History of the Customs House

Function of a Customs House

A Custom House or Customs House was a building housing the offices for the government officials who processed the paperwork for the import and export of goods into and out of a Country.  Customs officials also collected customs duty on imported goods.

The Customs House was typically located in a seaport or in a city on a major river with access to the ocean.  These seaports acted as a port of entry into a country and the government was interested in locating a customs house in those seaports in order to collect taxes and regulate commerce.

Due to advances in electronic information systems, the increased volume of international trade and the introduction of air travel, the Customs House is now a historical oddity.  There are many examples of buildings around the world whose former use was as a Custom House but have since been converted for other use.

Westport Customs House

Two hundred years ago was a good time in Ireland.  All the ingredients of daily life were found within the bounds of ones Townland.  The population was increasing.  The age for marriage was low.  The old Irish landowners had lost their lands but still managed to make a comeback.  Generally, the lower classes (mainly catholic) accepted a lower standard of living with much sub-division of land.  Ironically this had an adverse effect on the wages and rents which led to many Protestants emigrating.  Gradually there were but two classes in society – the rich and the poor.  But Westport and its port were only coming into their own.

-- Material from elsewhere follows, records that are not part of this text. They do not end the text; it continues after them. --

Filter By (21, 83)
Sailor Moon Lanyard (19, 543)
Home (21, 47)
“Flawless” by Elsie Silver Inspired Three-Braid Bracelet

The Earl of Altamont, writing to his agent James Millar in the late 1780s, notes the latter’s appointment as Landwaiter at Westport, and regrets that it is not of the status of Port Surveyor which was not possible because of Millars lack of prior service in the revenue.  He hopes for persons of substance to build in his town ‘it being a port of discharge, a tolerably good market town and provisions almost at all times remarkably cheap and plentiful’.  In a further letter he states that both a barracks and a custom house must be established in Westport almost immediately.

The harbour of Westport was under a body of men composed of magistrates and merchants resident in the town.  In the first decade of the 19th century they formed themselves into a committee under the style of Harbour Commissioners, who chose pilots from among their number and instructed them, and they were then put on probation for the position of pilot.  Sir Neal O’Donel writing to Dublin Castle in 1811 states, that the light house at Clare Island has been neglected, that Westport Harbour requires improvements since their once port and seat of collection at Newport has been changed to Westport.

At the commencement of the nineteenth century the Custom House was at the Octagon in the Market House lease given in May 1798 to the Commissioners of Customs and this premises was surrendered in 1837 to Mr. Matthias Mac Donnell, Merchant, Westport.  The officials of the Customs were busy supplying and paying the crews of the Revenue Cruisers off the west coast; collecting duty and providing coast guard service; watching out for smuggling and interpreting numerous regulations from London.  The seizure of tobacco smuggled in was a frequent occurrence.  Westport customs were advised to proceed against the offending parties for treble the value of the smuggled goods.  The next favourite on the smugglers list seemed to be Geneva which was the póitin of the time.  

In September 1830 better sites for the Custom House were being pointed out to the authorities, and the seizure warehouse on the Quay was recommended, as the one

in town was two miles away.  But the problem was shelved for the time being.

In 1837 the movement of the Custom House was under discussion once again and Mr. Mc Donnell wanted the Market House at the time to rent for himself.

The next door neighbour to the Custom House, Mrs Gill (mother –in-law of the father of Major John Mac Bride – executed in 1916), made some inroads into the property of the customs and this caused a search to be made of title deeds and earlier arrangements between Lord Sligo and the authorities in London.  The Crown held a site 78’ in length and 221/3’ in breadth on which the Custom House had been erected.  The lease was granted on 5th April 1837 by the Marquees of Sligo for the lives of King William IV and Queen Adelaide and HRH Alexandria Victoria at the annual rent of eighty five pence clear of all taxes and charges.  It was noted that two out of the three persons mentioned in the lease had died.

Before this John Denis Browne, 27th April 1786, had given a lease for the ‘King’s Stores’ at the Quay Westport on this very site at a rent of almost £38 per annum.

The Custom House at the time contained the following rooms:

Collectors Office, Controllers Office, Long Room; Room, attic and kitchen occupied by a customs officer; Queens Warehouse, coal house (old watch house); yard and accommodation.

Restoration

As mentioned above, due to advances in electronic information systems, the increased volume of international trade and the introduction of air travel, the Customs House was no longer needed and fell into ruin and in 1999 the Artists from the area received a grant from the Government to Refurbish the building and turn it into an Artists Studio.